## Problem to work on
Each line in the entries below that holds the string "this" is to be listed.

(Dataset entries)
──────────────────────────────

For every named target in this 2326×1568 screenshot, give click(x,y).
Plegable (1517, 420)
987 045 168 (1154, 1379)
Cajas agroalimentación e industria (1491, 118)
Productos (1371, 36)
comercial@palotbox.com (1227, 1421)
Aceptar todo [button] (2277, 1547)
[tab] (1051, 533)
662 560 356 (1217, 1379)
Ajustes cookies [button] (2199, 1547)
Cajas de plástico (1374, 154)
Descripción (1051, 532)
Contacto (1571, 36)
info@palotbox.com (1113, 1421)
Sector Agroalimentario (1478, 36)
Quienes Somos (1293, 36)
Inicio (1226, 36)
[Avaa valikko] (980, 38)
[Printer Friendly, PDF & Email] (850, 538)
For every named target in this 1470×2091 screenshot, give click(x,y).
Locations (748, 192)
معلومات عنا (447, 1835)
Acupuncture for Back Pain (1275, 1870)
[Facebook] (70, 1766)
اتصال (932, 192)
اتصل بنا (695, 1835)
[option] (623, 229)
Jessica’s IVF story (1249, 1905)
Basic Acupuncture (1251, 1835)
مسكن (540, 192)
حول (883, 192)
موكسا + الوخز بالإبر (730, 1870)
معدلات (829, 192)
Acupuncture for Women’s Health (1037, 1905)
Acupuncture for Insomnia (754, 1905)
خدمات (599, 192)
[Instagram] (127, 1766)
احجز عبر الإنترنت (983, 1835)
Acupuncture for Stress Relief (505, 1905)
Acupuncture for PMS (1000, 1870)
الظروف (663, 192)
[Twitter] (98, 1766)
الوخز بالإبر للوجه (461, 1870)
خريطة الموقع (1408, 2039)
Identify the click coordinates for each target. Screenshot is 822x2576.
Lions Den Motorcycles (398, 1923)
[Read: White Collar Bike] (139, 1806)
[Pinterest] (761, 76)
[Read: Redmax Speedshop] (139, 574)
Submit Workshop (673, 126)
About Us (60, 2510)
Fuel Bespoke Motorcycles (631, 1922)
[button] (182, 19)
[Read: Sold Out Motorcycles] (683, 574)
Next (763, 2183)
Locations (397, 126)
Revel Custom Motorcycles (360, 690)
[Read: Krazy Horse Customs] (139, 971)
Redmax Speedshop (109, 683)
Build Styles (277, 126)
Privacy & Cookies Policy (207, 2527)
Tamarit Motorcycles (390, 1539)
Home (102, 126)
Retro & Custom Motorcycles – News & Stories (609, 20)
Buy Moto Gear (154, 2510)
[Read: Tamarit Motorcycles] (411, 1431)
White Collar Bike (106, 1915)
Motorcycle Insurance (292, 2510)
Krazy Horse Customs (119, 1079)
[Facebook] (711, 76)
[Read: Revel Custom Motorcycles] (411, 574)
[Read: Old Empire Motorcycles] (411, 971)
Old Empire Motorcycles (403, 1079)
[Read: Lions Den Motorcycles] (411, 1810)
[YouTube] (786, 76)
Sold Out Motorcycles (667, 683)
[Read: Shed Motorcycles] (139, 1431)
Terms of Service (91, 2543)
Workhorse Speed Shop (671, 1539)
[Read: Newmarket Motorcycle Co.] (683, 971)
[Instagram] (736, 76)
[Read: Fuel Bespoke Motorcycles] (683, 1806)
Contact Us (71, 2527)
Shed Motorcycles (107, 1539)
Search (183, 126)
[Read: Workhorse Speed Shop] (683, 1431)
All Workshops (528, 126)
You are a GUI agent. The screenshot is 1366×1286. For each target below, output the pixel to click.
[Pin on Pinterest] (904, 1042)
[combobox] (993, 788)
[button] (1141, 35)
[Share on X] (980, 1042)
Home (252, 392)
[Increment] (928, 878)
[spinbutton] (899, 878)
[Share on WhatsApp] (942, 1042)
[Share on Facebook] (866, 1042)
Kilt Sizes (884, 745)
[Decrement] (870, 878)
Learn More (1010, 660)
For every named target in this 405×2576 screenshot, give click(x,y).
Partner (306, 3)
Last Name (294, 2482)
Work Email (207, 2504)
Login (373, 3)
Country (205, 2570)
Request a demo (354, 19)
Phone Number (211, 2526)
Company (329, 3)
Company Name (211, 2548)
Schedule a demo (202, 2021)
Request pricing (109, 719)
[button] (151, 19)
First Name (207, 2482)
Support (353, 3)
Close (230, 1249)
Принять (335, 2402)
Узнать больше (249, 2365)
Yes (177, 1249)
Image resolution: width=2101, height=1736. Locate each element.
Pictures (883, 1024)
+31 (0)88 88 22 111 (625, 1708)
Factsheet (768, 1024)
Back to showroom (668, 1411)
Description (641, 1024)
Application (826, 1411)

──────────────────────────────

## Solved exercise
For every named target in this 2326×1568 screenshot, give click(x,y).
For every named target in this 1470×2091 screenshot, give click(x,y).
For every named target in this 405×2576 screenshot, give click(x,y).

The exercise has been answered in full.